ABOUT "WITNESS TO WAR" FILM FESTIVAL

Presented by the DOC Film Institute, a project of the International Center for the Arts at San Francisco State University, "Witness to War: Documentary Perspectives: World War II to Iraq" honors the legacy of documentaries on war, tracing a period from World War II to the present day Iraq War. For more information, locations and a complete schedule of film screenings, please visit http://ica.sfsu.edu.

ABOUT "WITNESS TO WAR" PROGRAM AT SAN FRANCISCO STATE UNIVERSITY

"Witness to War" is an exploration of the war experience through documentary film and visual arts presented by San Francisco State University's International Center for the Arts. The "Witness to War" film festival takes place on March 1-4, 2007, and honors the legacy of documentaries on war, tracing a period from World War II to the present day Iraq War. The event pays tribute to renowned filmmakers Ken Burns and Kim Novik and features Part One of the new documentary, "THE WAR." The "Witness to War" program continues to explore the war experience with a contemporary art exhibition about the American war in Vietnam and Southeast Asia at San Francisco State University's Fine Arts Gallery from February 17 - March 15, 2007.

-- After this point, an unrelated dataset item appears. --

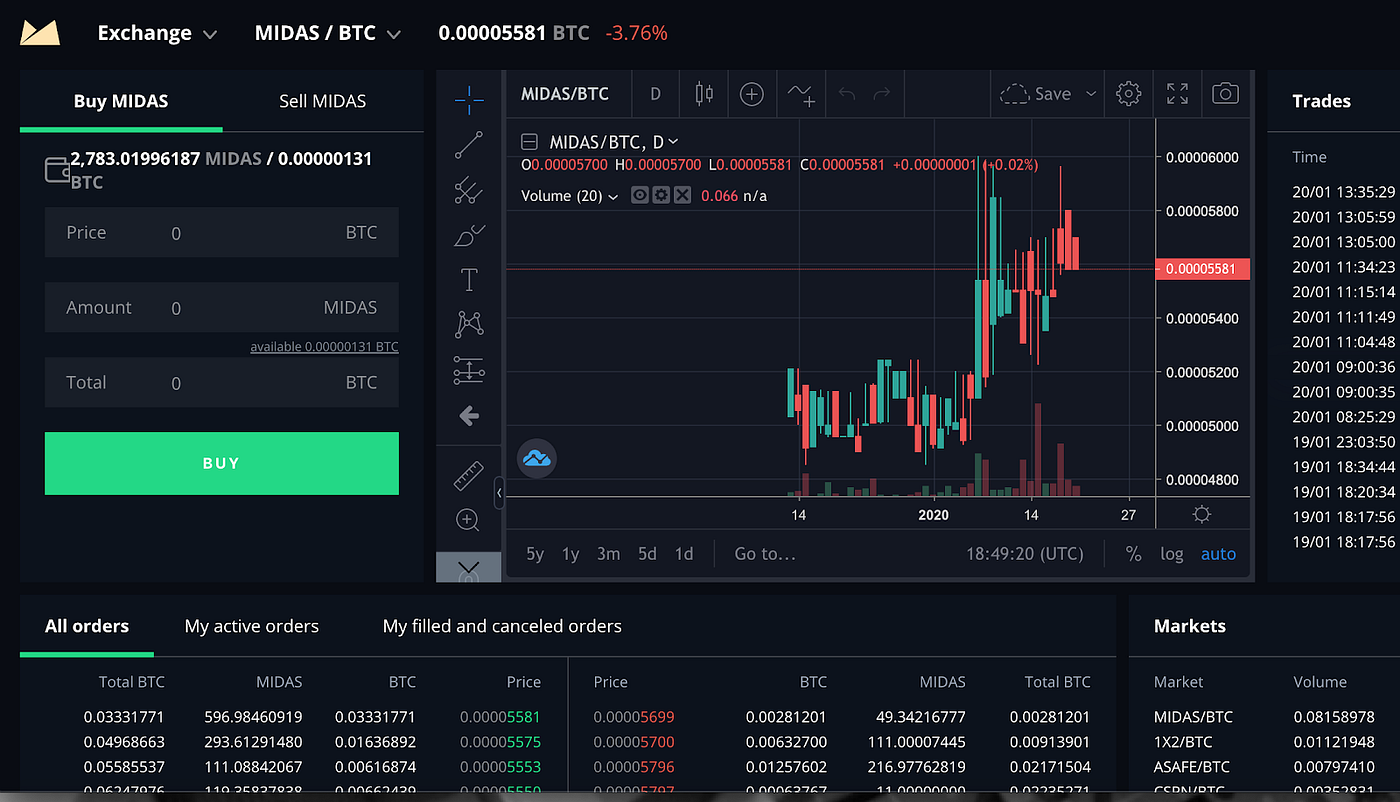The height and width of the screenshot is (802, 1400).
Task: Enter fullscreen chart mode
Action: 1177,93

ABOUT THE INTERNATIONAL CENTER FOR THE ARTS

The International Center for the Arts at San Francisco State University celebrates the world's most innovative art and artists. San Francisco State University alumni George and Judy Marcus donated $3 million to create the International Center for the Arts in 2005. The International Center for the Arts focuses on documentary films with its DOC Film Institute, on visual arts with a Biennial Visual Arts Exhibition and on international arts and artists with an International Celebration of the Arts. The International Center for the Arts also presents George and Judy Marcus Prizes: awards for artistic excellence and lifetime achievement in the arts.